La Repubblica e L’Unità, 25 luglio 2007; con i rispettivi titoli:

Eluana. A chi spetta l’ultima parola

Padroni o no della propria vita?

Caro direttore,

il cardinale Ersilio Tonini, riguardo al caso di Eluana Englaro, ha dichiarato: "Nessuno è padrone della propria vita e tanto meno di quella altrui"(Tv Sorrisi e Canzoni, N. 30). L’affermazione, ripetuta spesso da molti, è di effetto, ed appare incontestabile, soprattutto da un punto di vista religioso. In realtà è confutabile.
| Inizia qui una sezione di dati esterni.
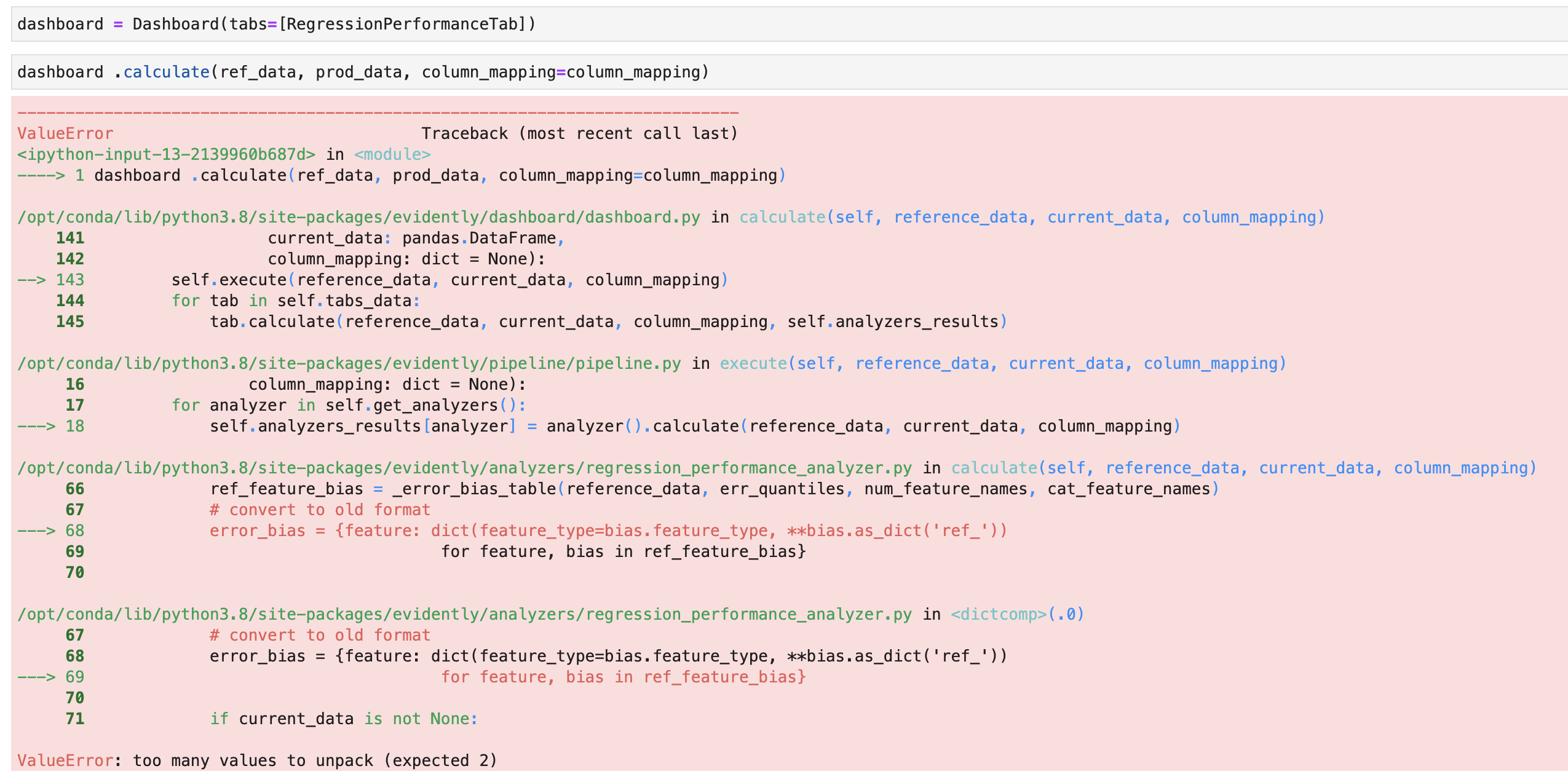Click 'if current_data is not None' line
The width and height of the screenshot is (1568, 782).
point(343,719)
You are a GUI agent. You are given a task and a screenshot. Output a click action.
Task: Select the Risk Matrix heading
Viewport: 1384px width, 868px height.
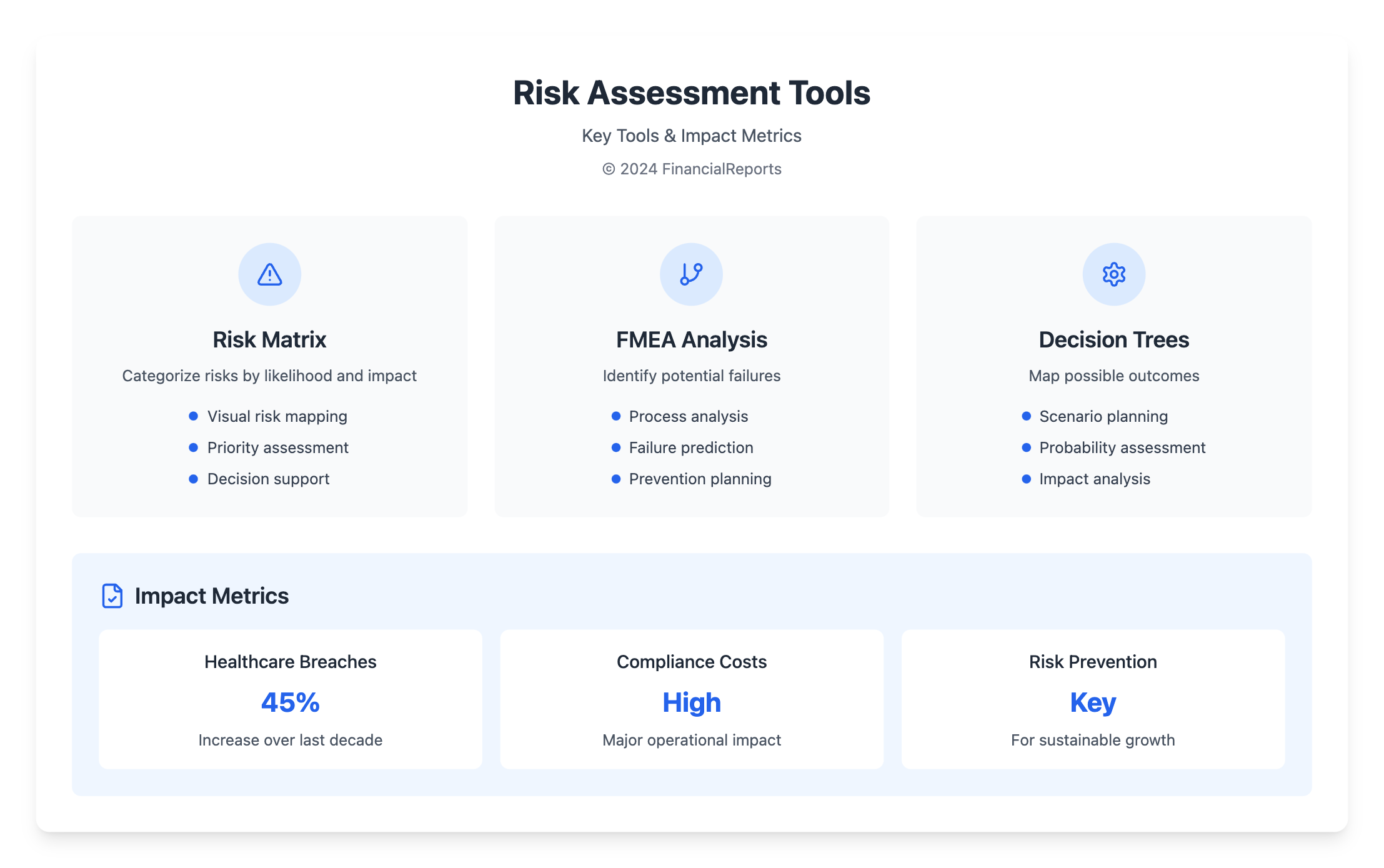point(269,340)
Non è del tutto vero che non siamo padroni della nostra vita. Il Signore una sorta di limitata signoria su di essa ce l’ha concessa: possiamo, ad esempio, sacrificarla a favore del prossimo, possiamo "darla per gli amici" (cfr Gv 15, 13); inoltre abbiamo la possibilità di allungarla, ricorrendo anche a mezzi artificiali (medicine, operazioni chirurgiche, trapianti, ecc), e ciò fa supporre che, in casi particolarissimi, sia lecito anche abbreviarla. Per il Signore non sembra tanto importante quanto si vive, ma come si vive: se nel bene o nel male. La vita, quella terrena, possiamo anche perderla (cf Mt 10,39); necessario è non sprecarla. Per chi la possiede, la vita in questo mondo non ha valore assoluto (cf Gv 10,25). La seconda parte dell’affermazione, invece, è verissima. Però essa dà ragione ai giudici che hanno emesso la sentenza. Se non siamo padroni della vita altrui, infatti, come possiamo arrogarci il diritto di negare agli altri la signoria sulla propria vita? Chi vieta agli altri d’essere padrone della propria vita, si fa padrone della vita altrui.